Military spouses from all branch affiliations and nearly every industry have relocated successfully time and again. We spoke with two women who say every PCS is an opportunity to grow and thrive.
Prepare for the inevitable
Ayren Pfeifer is enjoying the fruits of her labor. After 20 years of serving in the Marines, her husband retired at the end of 2021. As you’d guess, that means she’s survived several relocations.
“After 20 years, you become conditioned to wait for orders,” Pfeifer said. “Preparing yourself for the inevitable makes the transition easier.”
Pfeifer started her career as a realtor in Virginia Beach, Virginia, only to receive orders to Beaufort, South Carolina, a few years later. She knew she had to find a way to stand out if she wanted to be profitable, so she decided to learn everything she could about the VA home loan.

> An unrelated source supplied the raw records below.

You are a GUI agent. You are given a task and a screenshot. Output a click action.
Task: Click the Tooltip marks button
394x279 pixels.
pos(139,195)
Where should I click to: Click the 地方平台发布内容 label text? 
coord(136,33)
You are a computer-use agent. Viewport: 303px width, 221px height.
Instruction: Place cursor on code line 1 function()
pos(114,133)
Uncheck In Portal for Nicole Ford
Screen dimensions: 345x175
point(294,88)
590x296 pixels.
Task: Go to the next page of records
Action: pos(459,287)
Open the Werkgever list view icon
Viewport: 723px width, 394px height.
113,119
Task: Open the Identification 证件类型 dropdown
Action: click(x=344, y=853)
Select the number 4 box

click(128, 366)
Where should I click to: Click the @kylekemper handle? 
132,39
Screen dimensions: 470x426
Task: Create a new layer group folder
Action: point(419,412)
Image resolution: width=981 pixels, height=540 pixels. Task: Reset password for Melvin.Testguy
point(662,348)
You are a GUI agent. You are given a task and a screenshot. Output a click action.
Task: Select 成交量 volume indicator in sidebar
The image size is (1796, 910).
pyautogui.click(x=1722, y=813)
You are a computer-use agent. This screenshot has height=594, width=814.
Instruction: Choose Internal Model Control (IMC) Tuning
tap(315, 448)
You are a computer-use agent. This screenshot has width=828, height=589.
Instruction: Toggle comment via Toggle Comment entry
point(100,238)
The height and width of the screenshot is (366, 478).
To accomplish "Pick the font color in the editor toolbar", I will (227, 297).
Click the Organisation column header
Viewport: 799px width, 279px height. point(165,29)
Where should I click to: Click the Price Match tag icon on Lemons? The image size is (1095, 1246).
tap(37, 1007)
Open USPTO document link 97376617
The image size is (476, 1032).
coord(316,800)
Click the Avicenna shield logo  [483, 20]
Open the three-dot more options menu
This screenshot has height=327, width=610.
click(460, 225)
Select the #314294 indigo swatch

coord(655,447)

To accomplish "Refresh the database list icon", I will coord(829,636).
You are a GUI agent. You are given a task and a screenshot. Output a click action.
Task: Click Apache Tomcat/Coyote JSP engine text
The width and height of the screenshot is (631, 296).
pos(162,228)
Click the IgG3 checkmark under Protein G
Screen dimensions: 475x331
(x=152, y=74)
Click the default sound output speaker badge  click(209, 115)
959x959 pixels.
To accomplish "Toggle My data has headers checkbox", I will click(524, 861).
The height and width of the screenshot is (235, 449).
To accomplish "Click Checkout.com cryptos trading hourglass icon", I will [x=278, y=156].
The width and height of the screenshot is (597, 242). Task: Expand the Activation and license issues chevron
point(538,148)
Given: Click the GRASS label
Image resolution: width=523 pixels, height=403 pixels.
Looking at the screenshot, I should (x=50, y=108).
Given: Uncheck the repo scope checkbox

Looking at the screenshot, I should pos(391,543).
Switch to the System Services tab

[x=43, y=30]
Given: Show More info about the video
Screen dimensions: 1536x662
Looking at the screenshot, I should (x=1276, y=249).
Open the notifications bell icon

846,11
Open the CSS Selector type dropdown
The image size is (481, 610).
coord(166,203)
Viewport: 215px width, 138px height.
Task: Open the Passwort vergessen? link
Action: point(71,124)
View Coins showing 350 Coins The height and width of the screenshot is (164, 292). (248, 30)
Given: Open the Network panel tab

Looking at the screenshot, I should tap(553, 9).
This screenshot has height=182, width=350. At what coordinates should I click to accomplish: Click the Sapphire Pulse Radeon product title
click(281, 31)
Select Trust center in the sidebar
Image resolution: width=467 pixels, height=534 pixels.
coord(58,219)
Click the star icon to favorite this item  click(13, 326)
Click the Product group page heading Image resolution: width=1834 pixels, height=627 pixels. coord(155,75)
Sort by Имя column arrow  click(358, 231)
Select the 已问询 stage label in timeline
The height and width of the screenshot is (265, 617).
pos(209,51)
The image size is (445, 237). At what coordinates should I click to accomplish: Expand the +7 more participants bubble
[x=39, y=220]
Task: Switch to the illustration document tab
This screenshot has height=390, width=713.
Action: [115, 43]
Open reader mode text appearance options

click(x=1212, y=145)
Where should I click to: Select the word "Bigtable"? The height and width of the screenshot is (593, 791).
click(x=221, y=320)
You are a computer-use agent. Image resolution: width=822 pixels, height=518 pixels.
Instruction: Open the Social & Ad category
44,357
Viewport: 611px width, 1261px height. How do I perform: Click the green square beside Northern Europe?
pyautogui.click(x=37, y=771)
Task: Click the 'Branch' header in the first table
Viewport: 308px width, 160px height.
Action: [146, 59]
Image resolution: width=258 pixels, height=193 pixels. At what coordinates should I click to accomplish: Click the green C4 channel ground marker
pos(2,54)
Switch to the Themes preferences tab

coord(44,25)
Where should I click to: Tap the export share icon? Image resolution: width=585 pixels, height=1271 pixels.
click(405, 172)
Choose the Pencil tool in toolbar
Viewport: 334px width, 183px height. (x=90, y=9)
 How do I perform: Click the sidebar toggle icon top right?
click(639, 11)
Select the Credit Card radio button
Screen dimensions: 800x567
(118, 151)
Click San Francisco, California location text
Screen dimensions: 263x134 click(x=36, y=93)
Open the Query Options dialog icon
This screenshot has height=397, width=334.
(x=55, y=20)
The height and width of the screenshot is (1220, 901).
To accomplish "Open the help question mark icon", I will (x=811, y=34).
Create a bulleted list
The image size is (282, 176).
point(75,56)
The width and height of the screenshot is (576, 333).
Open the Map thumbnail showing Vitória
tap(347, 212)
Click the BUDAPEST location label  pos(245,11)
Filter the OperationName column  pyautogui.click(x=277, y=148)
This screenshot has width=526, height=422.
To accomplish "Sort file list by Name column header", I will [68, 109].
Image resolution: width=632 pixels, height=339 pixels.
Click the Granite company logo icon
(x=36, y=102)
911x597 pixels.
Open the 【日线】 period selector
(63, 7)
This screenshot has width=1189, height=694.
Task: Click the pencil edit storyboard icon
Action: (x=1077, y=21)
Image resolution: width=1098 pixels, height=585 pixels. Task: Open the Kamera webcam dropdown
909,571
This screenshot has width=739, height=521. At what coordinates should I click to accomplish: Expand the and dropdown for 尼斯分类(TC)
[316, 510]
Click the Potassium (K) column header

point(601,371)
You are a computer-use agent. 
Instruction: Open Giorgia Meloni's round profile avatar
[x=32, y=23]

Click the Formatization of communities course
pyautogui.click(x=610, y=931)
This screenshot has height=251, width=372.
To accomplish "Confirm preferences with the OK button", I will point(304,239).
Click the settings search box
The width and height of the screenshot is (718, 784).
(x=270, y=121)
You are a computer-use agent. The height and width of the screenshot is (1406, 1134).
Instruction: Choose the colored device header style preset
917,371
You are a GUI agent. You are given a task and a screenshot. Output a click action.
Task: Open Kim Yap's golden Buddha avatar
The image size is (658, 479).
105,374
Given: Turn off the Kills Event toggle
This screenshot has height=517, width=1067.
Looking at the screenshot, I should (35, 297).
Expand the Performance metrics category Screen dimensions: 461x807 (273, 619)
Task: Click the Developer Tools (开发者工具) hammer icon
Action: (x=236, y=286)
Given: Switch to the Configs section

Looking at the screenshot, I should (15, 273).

“One of the things that helped me find success was thinking of new and out-of-the-box ways to get clients,” Pfeifer said.
To attract military families, she decided to give both buyers and sellers a bonus at closing. It was a strategic offer that changed everything.
“I closed 20 deals my second year in Beaufort, which is unheard of for an independent agent,” Pfeifer said. In fact, it landed her among the top 50 agents in the city.
But the orders eventually came, as they always do.
Pfeifer soon found herself in San Diego, California, juggling two kids and a career in transition. To make matters more difficult, her husband immediately deployed upon their arrival.
“That was probably the hardest time in my career because I was like, ‘What am I doing? Why am I trying to do so much at once?’”
Fortunately, it all paid off. Today, she leads the bicoastal Pfeifer Real Estate Team, serving clients in both California and South Carolina.
“It is so hard, but if you expect to find success in your professional life, friendships, or even in parenting, you’ve got to put the work in,” Pfeifer said. “You have to go through those tough moments to have the good ones.”
Hit the ground running
“After I shot my first wedding, I think I sat in my car and cried,” Bendigo said. “I just thought, ‘I want to do this for the rest of my life.’”
With that in mind, she wasn’t going to let a PCS from Wichita Falls, Texas, to Arizona derail her dreams, even if it meant starting over.
“I was nervous, but I also knew that I could do it,” Bendigo said.
She says the best strategy when starting over is instantly plugging into your new community.
“Getting involved is the best way to start,” she said. “All it takes is that one person to hire you, and then it’s just word of mouth after that.”
From online groups to squadron mixers, nothing should be off limits when it comes to making connections.
“There’s much more to owning a photography business than pointing and clicking,” Bendigo added. “The biggest part is selling yourself. Market on Facebook, make friends with people in different groups wherever you’re stationed. You have to put yourself out there.”
Find a mentor
Above all, both women stressed the importance of leaning on other military spouses. If you can find someone in the same business, even better.
“Learning how to pick up your business and move it across the country is not common for most people,” Bendigo added. “It’s a good idea to get together with another military spouse who has done the exact same thing.”
For Bendigo, a friendship with a fellow military spouse photographer even blossomed into a mutual referral program. “If she was unavailable, she’d send people to me and vice versa.”
Pfeifer echoes the same advice, adding that there’s always enough business to go around.
“You don’t need to be competitive,” Pfeifer said. “Everybody can be successful. Surrounding yourself with people who understand what you’re dealing with when times are really tough is essential.”